━━━━━ Records for the task
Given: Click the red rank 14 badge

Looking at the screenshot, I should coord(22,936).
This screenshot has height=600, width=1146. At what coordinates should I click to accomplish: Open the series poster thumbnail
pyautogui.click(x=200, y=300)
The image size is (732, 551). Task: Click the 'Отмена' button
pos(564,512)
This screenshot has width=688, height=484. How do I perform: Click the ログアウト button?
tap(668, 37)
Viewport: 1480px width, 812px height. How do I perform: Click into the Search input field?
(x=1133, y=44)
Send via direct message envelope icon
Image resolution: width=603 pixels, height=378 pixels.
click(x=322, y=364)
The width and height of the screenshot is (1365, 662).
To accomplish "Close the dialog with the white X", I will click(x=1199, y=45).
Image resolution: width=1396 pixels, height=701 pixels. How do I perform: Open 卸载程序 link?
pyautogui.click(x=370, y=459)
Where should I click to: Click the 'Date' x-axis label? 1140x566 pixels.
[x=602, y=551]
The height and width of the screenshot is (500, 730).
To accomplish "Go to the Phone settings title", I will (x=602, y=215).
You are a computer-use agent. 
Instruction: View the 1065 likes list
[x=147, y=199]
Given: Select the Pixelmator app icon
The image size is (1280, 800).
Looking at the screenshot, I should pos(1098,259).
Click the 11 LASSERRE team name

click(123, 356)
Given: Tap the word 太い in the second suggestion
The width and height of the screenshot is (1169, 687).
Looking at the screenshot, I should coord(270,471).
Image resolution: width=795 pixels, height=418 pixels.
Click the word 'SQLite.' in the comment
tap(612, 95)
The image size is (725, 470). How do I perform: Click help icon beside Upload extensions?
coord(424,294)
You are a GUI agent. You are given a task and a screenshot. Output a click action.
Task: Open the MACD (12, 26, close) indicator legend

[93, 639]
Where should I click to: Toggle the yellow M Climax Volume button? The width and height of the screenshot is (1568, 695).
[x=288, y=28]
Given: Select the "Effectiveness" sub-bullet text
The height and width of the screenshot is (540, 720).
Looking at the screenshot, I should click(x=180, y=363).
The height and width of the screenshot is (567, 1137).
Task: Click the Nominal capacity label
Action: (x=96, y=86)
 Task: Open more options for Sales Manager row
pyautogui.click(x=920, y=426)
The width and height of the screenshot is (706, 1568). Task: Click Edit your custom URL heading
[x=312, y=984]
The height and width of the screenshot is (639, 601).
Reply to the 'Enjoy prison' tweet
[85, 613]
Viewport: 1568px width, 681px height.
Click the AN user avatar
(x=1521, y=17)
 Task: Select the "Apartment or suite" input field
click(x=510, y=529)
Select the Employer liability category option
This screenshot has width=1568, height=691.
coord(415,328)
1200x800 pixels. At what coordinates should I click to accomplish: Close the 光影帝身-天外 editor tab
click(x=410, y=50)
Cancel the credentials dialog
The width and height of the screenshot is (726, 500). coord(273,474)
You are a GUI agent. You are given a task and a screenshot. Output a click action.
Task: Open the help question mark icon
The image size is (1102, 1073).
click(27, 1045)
━━━━━━━━━━
__Assigned task__
Copy every line from the records above that contains the word "will".

__Worked solution__
To accomplish "Close the dialog with the white X", I will click(x=1199, y=45).
To accomplish "Go to the Phone settings title", I will (x=602, y=215).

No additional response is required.